HTTP Cookie

From GM-RKB
(Redirected from browser cookie)
Jump to navigation Jump to search

A HTTP Cookie is a small text data item from a web server to store a user's web browser.

  • Context:
    • It can range from being:
      • a First-Party Cookie, which is set by the domain the user is visiting directly, often used to remember user settings and preferences.
      • a Third-Party Cookie, which is set by a domain other than the one the user is visiting, commonly used for advertising and tracking purposes.
    • It can range from being:
      • a Functional Cookie, necessary for basic website functionality and are typically set in response to actions made by the user such as a request for services, e.g., logging in or filling in forms.
      • a Performance Cookie, which collect information about how visitors use a website, like which pages are visited most often. They don't collect information that identifies a visitor and are only used to improve how a website works.
      • a Targeting Cookie, which are used to track visitors across websites with the intention to display ads that are relevant and engaging for the individual user.
  • Example(s):
    • A Session Cookie named `UserSessionID`, used to maintain users' states across page requests.
    • A Functional Cookie named `SitePreferences`, saving user settings like language (e.g., `LanguagePref`) or location (e.g., `RegionSelect`) for future visits.
    • An Authentication Cookie named `Auth_Token_2023`, maintaining the state of a user's login for a session.
    • A Tracking Cookie named `AdTrack_ViewerID`, used by advertisers to track browsing history and deliver targeted advertisements.
    • A Performance Cookie named `SiteAnalytics_VisitData`, similar to Google Analytics cookies, which gather data on how visitors use a website.
  • Counter-Example(s):
  • See: Cross-site Scripting, HTTP Header, Website Tracking, Informed Consent, Web Browser, Program State, Web Browsing History.


References

2023

  • Web Chatbot
    • HTTP cookies, also known as web or browser cookies, are small packets of data sent from a server to a user's web browser, and are used to maintain user-specific information. They may hold different types of information, which could include login details, user preferences, or items in a shopping cart.

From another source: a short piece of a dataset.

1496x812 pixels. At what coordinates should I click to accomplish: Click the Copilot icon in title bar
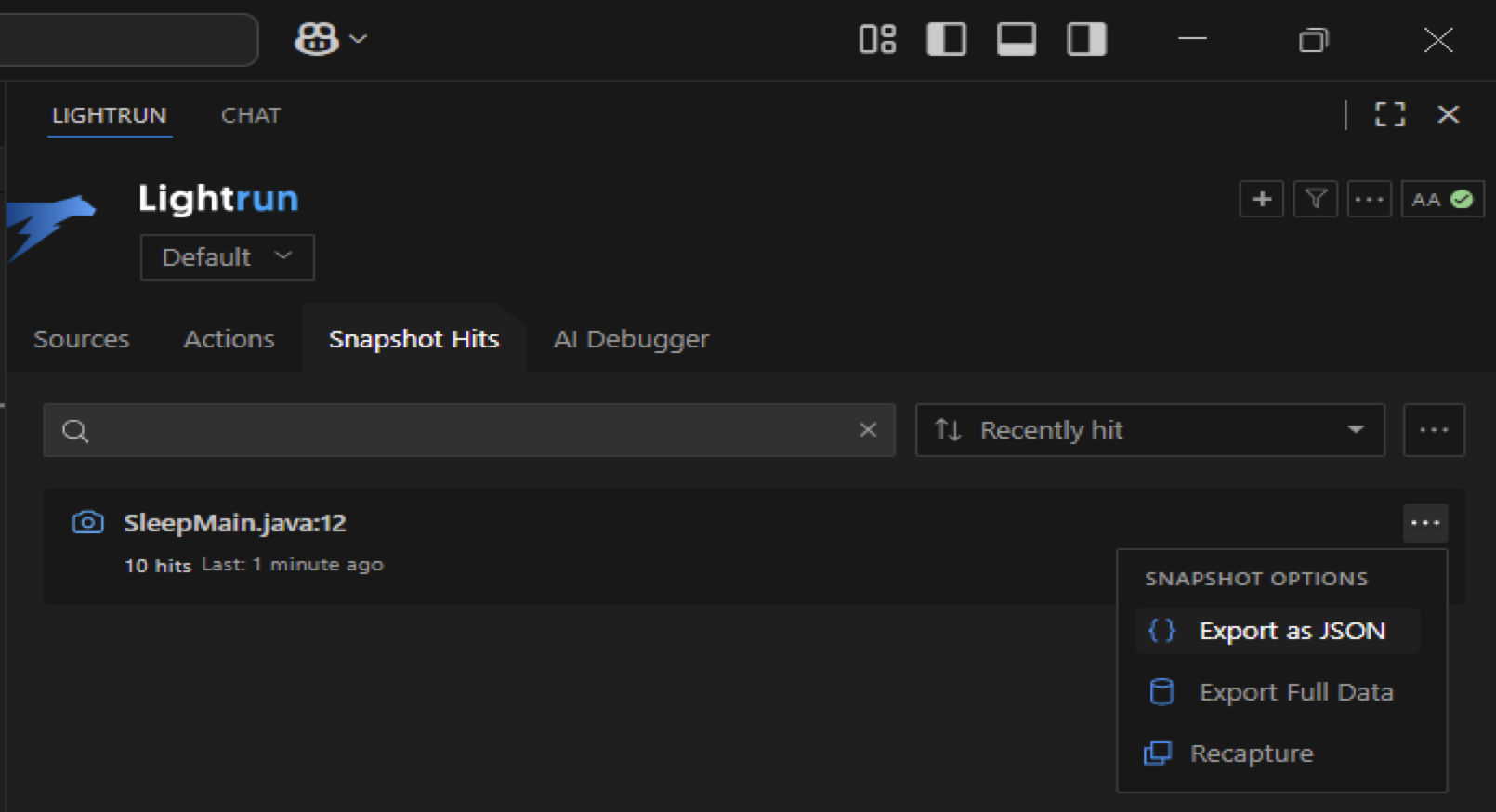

      Cookies are comprised of a name and a value, with additional name-value pairs defining attributes such as expiration or security settings. Servers can command browsers to store data using the Set-Cookie response header field. Cookies can also track browsing history, store state-related information, or authenticate users.

      The lifetime of cookies can be outlined by the server, and may persist over time. Cookies can either be session or permanent cookies, with the former being deleted at the end of an HTTP session, and the latter featuring an explicit expiration date. Cookies can be removed from the system via browser functionalities.

      Domain association is a key feature of cookies, allowing differentiation between first-party and third-party cookies. The SameSite attribute in the CORS protocol permits cookies to protect against cross-site request forgery (CSRF) attacks. HTTP cookies can include specific prefixes and attributes to showcase their origin. The Secure and HttpOnly attributes can limit access to cookies.

      Certain legal regulations, like GDPR and CCPA, govern the use of cookies. There are also experimental cookies, like the 'SameSite' cookie, and special types of persistent cookies known as 'Zombie' or 'Evercookies'. Cookies get passed through HTTP headers in requests and responses, being set using the 'Set-Cookie' field in the server's response header. Some cookies can be set to be accessible only by HTTP and not by JavaScript, adding a layer of security.

2023

  • (Wikipedia, 2023) ⇒ https://en.wikipedia.org/wiki/HTTP_cookie Retrieved:2023-10-30.
    • HTTP cookies (also called web cookies, Internet cookies, browser cookies, or simply cookies) are small blocks of data created by a web server while a user is browsing a website and placed on the user's computer or other device by the user's web browser. Cookies are placed on the device used to access a website, and more than one cookie may be placed on a user's device during a session.

      Cookies serve useful and sometimes essential functions on the web. They enable web servers to store stateful information (such as items added in the shopping cart in an online store) on the user's device or to track the user's browsing activity (including clicking particular buttons, logging in, or recording which pages were visited in the past). They can also be used to save for subsequent use information that the user previously entered into form fields, such as names, addresses, passwords, and payment card numbers. Authentication cookies are commonly used by web servers to authenticate that a user is logged in, and with which account they are logged in. Without the cookie, users would need to authenticate themselves by logging in on each page containing sensitive information that they wish to access. The security of an authentication cookie generally depends on the security of the issuing website and the user's web browser, and on whether the cookie data is encrypted. Security vulnerabilities may allow a cookie's data to be read by an attacker, used to gain access to user data, or used to gain access (with the user's credentials) to the website to which the cookie belongs (see cross-site scripting and cross-site request forgery for examples). Tracking cookies, and especially third-party tracking cookies, are commonly used as ways to compile long-term records of individuals' browsing histories a potential privacy concern that prompted European and U.S. lawmakers to take action in 2011. European law requires that all websites targeting European Union member states gain "informed consent" from users before storing non-essential cookies on their device.